Hi, I tried to consider tensor contraction A[a,b] B[b,c,d,e] = C[a,c,c,e]
, where B[b,c,d,e] = B[b,c,e,d]
. I am not sure if my following julia code is right
using LinearAlgebra
using BenchmarkTools, TensorOperations
n = 60
A = rand(n, n)
B_4d = zeros(n, n, n, n)
C_new = zeros(n, n, n, n)
for i = 1:n
for j = 1:n
for k = 1:n
for l = 1:k
val = rand()
B_4d[i,j,l,k] = B_4d[i,j,k,l] = val
end
end
end
end
@tensor C_new[a,c,d,e] := A[a,b] * B_4d[b,c,d,e]
println(C_new[1,1,3,2], C_new[1,1,2,3] )
@btime @tensor C_new[a,c,d,e] := A[a,b] * B_4d[b,c,d,e]
@btime begin
for d = 1:n
for e = 1:d
C_new[:,:,d,e] = LinearAlgebra.BLAS.gemm('N', 'N', A, B_4d[:,:,d,e])

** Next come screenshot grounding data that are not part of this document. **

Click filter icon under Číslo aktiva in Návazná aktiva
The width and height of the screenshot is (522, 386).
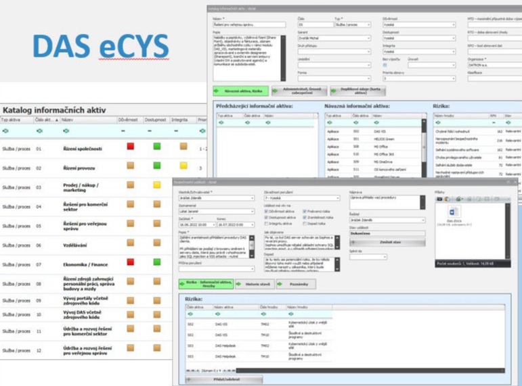pyautogui.click(x=356, y=122)
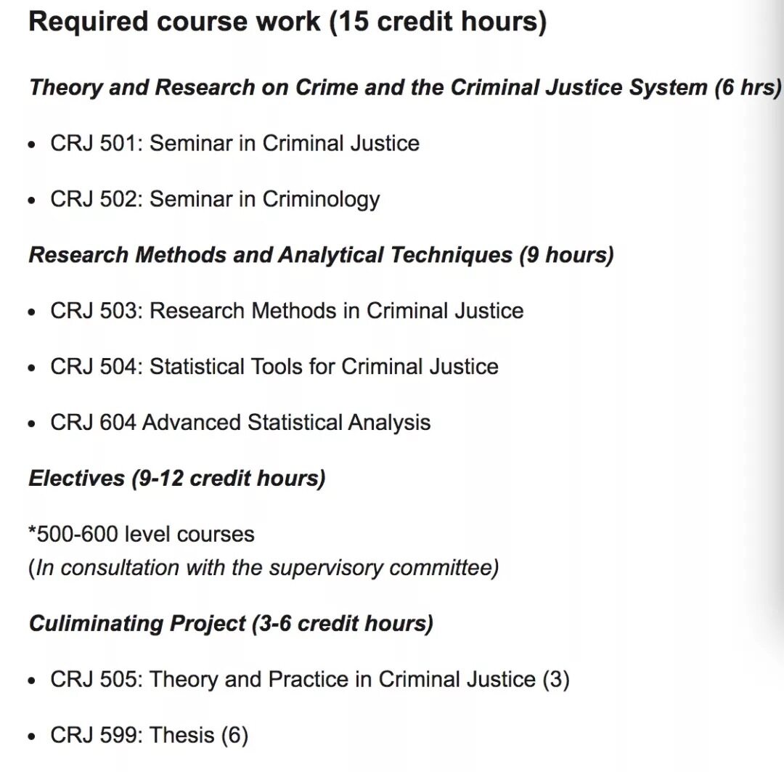Select the Research Methods and Analytical Techniques heading
Image resolution: width=784 pixels, height=772 pixels.
321,255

C_new[:,:,e,d] .= C_new[:,:,d,e]
end
end
end
println(C_new[1,1,3,2], C_new[1,1,2,3] )
C_new = zeros(n, n, n, n)
@btime begin
for d = 1:n
for e = 1:d
Cview = @view C_new[:,:,d,e]
Bview = @view B_4d[:,:,d,e]
@tensor Cview[g,h] := A[g,i] *Bview[i,h]
C_new[:,:,d,e] .= Cview[:,:]
C_new[:,:,e,d] .= C_new[:,:,d,e]
end
end
end
println(C_new[1,1,3,2], C_new[1,1,2,3] )
I got
173.423 ms
115.171 ms
99.679 ms
If I use Fortran, I can get (by input dimension 60, gfortran
o3 with openblas
)
67.2 ms
78.8ms
40.2ms
the utilization of symmetry can provide ~96 % speed up and much faster than julia
)
Fortran code (refereed from stack overflow)
Program test
integer, parameter :: dp = selected_real_kind(15, 307)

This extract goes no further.